● **YOUR TASK**
Having located "Click the 'Need help?' link" in the listing below, write out its line and every following line exactly, last line included, without the pictures.
※ ※ ※
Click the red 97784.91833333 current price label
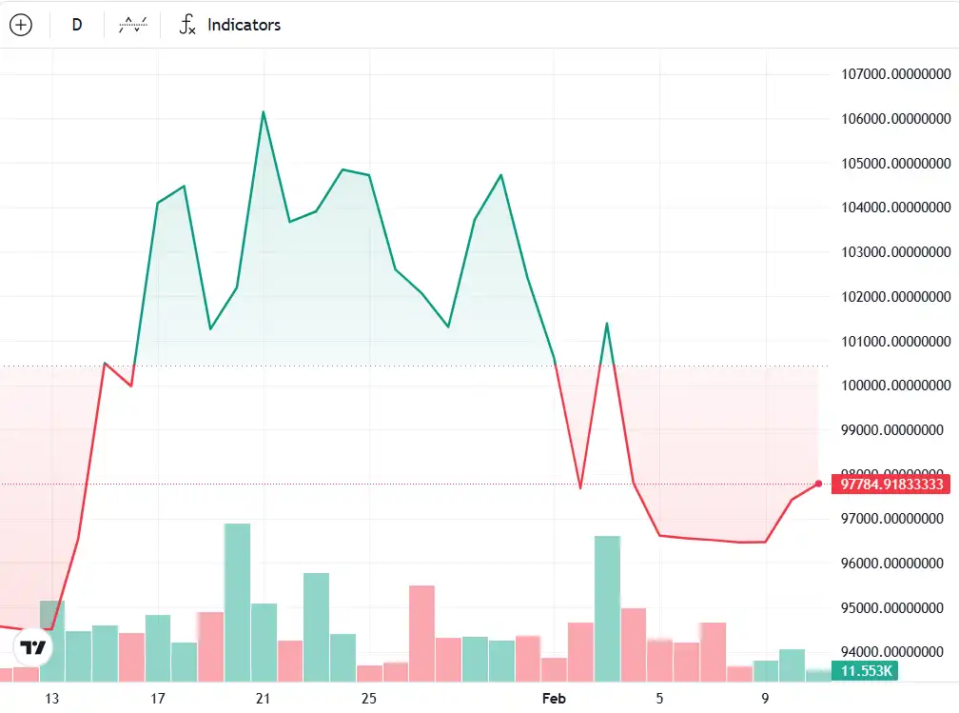This screenshot has height=713, width=959. pyautogui.click(x=891, y=485)
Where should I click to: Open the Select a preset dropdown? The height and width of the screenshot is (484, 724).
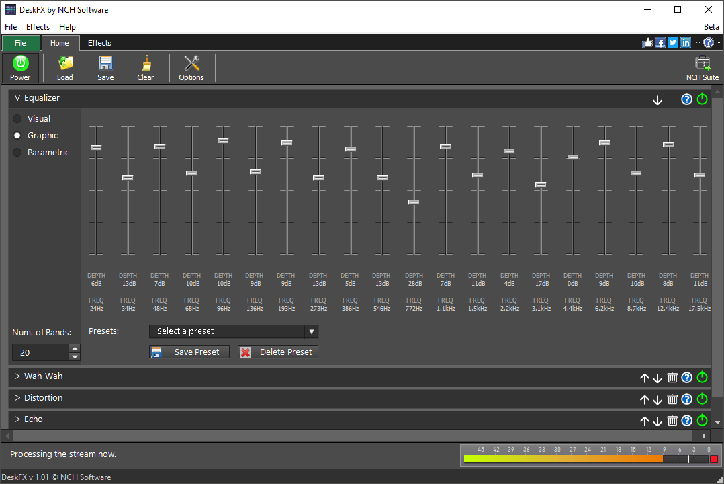pyautogui.click(x=233, y=331)

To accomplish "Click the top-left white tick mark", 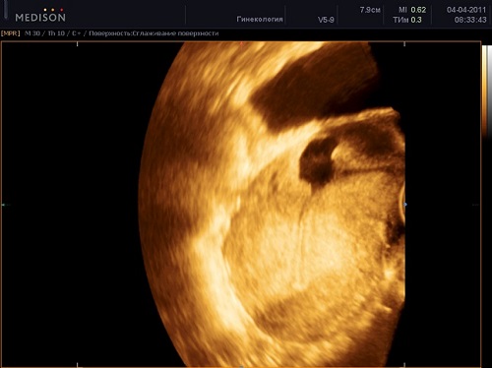I will [x=78, y=43].
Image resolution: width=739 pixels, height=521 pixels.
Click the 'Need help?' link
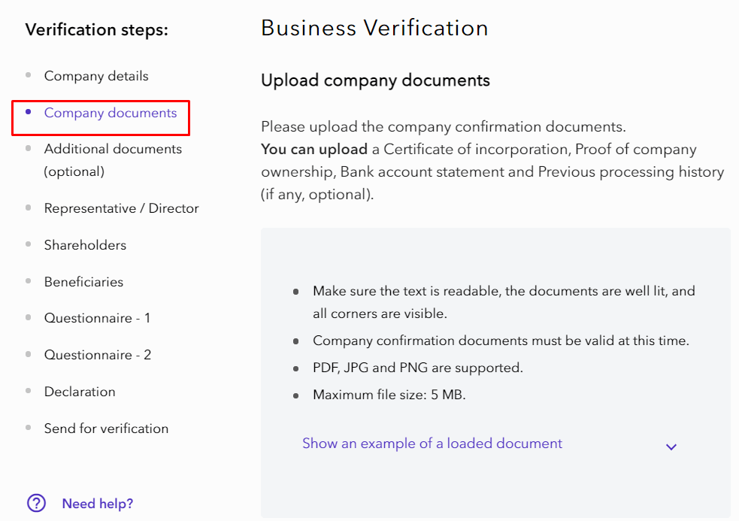pyautogui.click(x=98, y=504)
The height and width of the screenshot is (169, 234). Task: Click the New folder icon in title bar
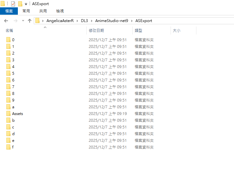click(20, 4)
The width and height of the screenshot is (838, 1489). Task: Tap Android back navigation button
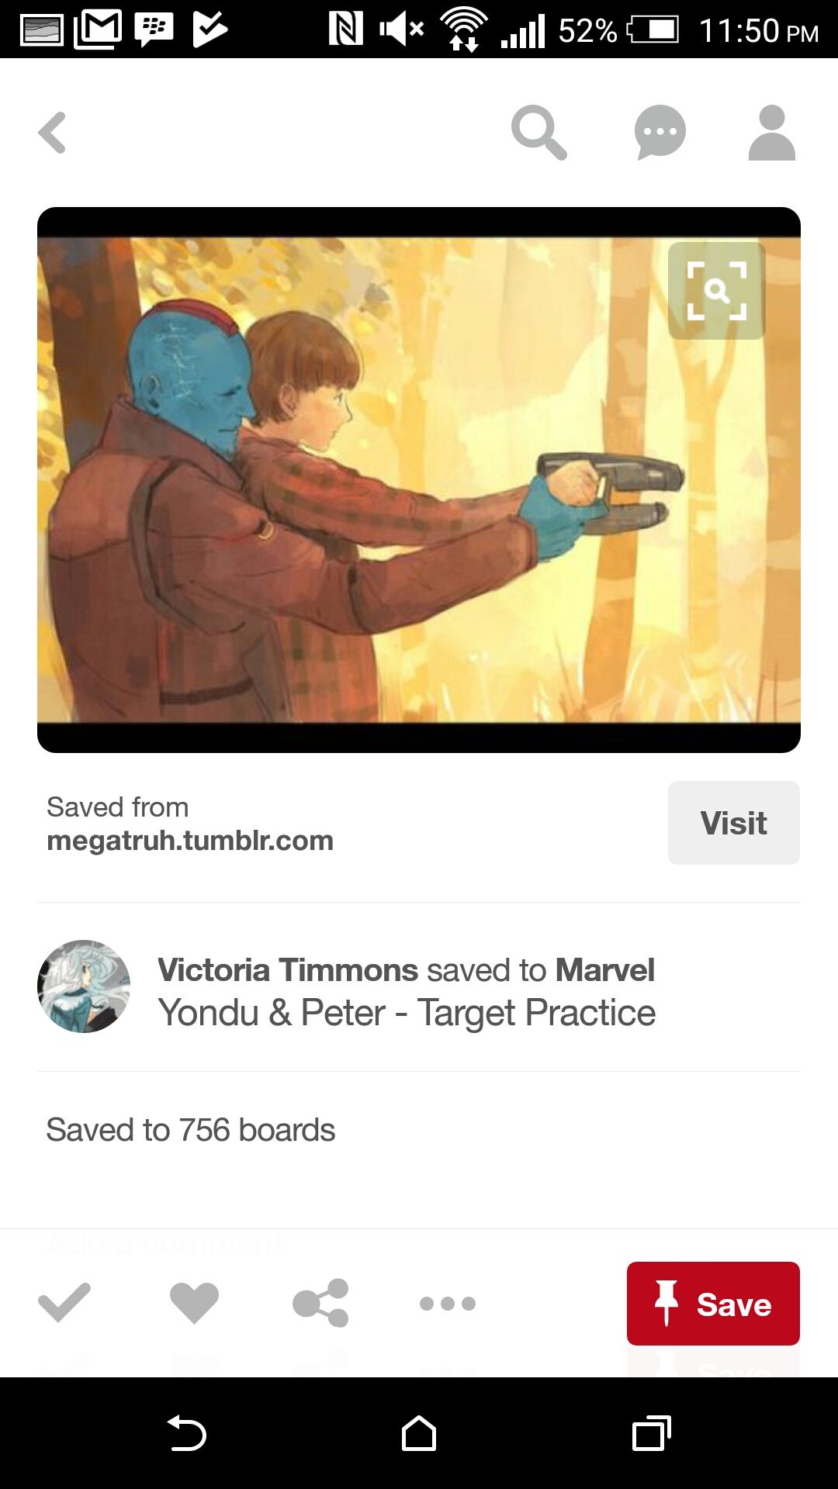186,1433
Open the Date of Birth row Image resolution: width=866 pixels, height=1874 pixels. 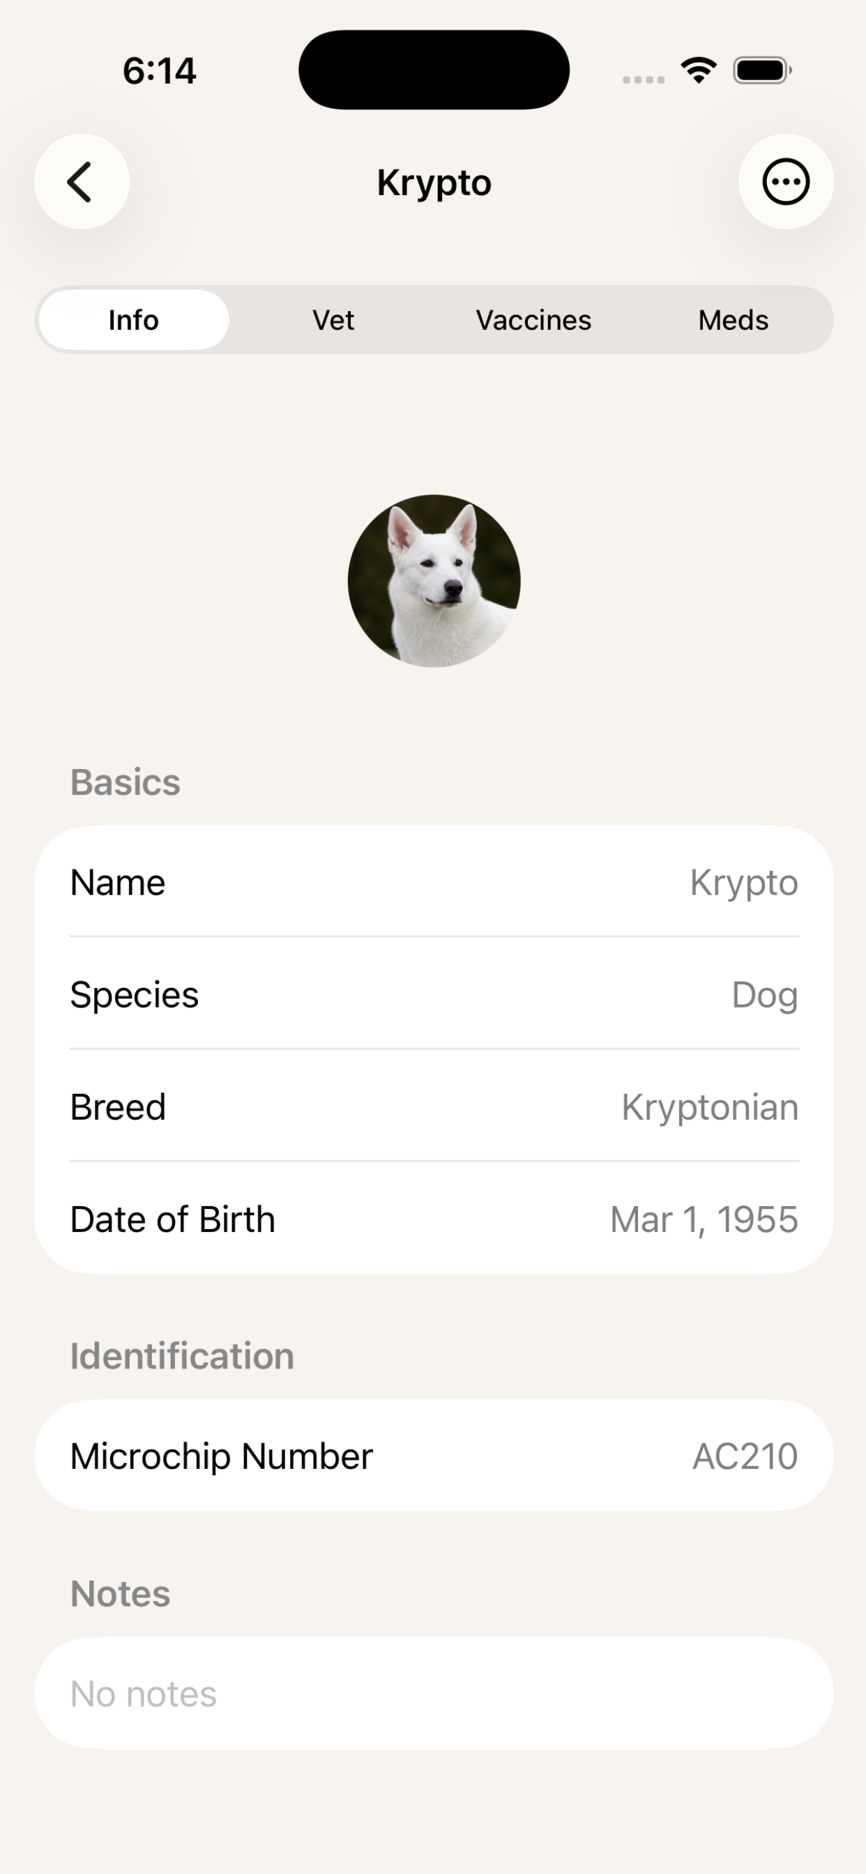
※ ※ ※
● **EXERCISE OUTPUT**
Click the 'Need help?' link
pyautogui.click(x=98, y=504)
The height and width of the screenshot is (169, 234). Task: Click the New folder icon in title bar
click(20, 4)
The width and height of the screenshot is (838, 1489). Task: Tap Android back navigation button
186,1433
Open the Date of Birth row Image resolution: width=866 pixels, height=1874 pixels. 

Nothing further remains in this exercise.